El doctor parecía desconcertado.

—Mire si es bueno conmigo —continuó Steve— que me acompaña hasta aquí, incluso cuando usted a él no le gusta un pelo.

—¿Y por qué no le gusto?

—Dice que usted no me entiende y que venir aquí es una auténtica pérdida de tiempo e incluso un peligro.

—¿Un peligro? ¿Y por qué cree que dice eso?

—Yo no creo nada, él simplemente sabe muchas cosas, cosas sorprendentes, diría que lo sabe todo.

El doctor volvió a teclear en el ordenador.

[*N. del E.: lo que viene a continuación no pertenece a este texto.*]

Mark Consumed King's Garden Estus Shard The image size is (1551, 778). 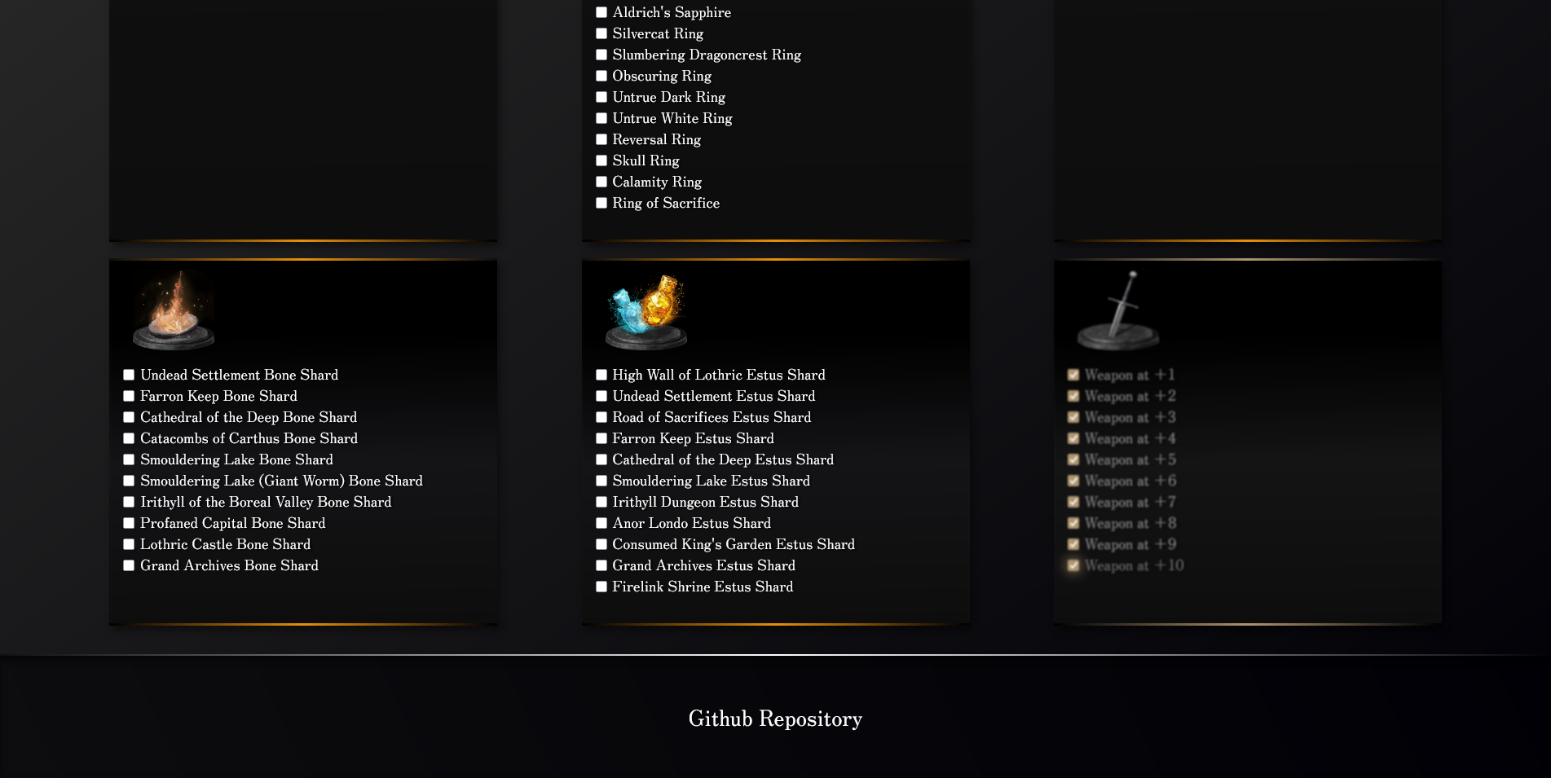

—Creo que vamos a subir un poco la medicación —dijo finalmente, después de subirse las gafas y emitir un suspiro—. En lugar de media pastilla por la mañana y media por la tarde va a tomar usted una pastilla por la mañana y otra por la tarde.

—Está bien, doctor.

Jorge negaba rotundamente con la cabeza, parecía enfurecido. Steve hacía tiempo que no seguía la pauta de las medias pastillas y tampoco tenía pensado seguir la pauta de una dosis más alta. Jorge le había recomendado no hacerlo y él confiaba más en Jorge que en cualquier médico, pero eso era algo que no iba a confesar a nadie; Jorge también le había recomendado mantenerlo en secreto.

El doctor dijo que no volviera a beber, le extendió una nueva receta y le programó una cita para el mes siguiente, así verían el efecto de la nueva dosis de medicación.

Steve se levantó, agarró la receta y se despidió.

—Adiós, Steve.

—Adiós, doctor, y gracias.

Y mirando al aire el doctor concluyó:

—Adiós, Jorge.

A Steve le pareció muy raro que el médico mirase al aire y no mirase a Jorge cuando se despedía, definitivamente aquel médico no se enteraba de nada. El mes siguiente no asistiría a su cita y, por supuesto, su medicación seguiría en el cajón y las cervezas en su estómago.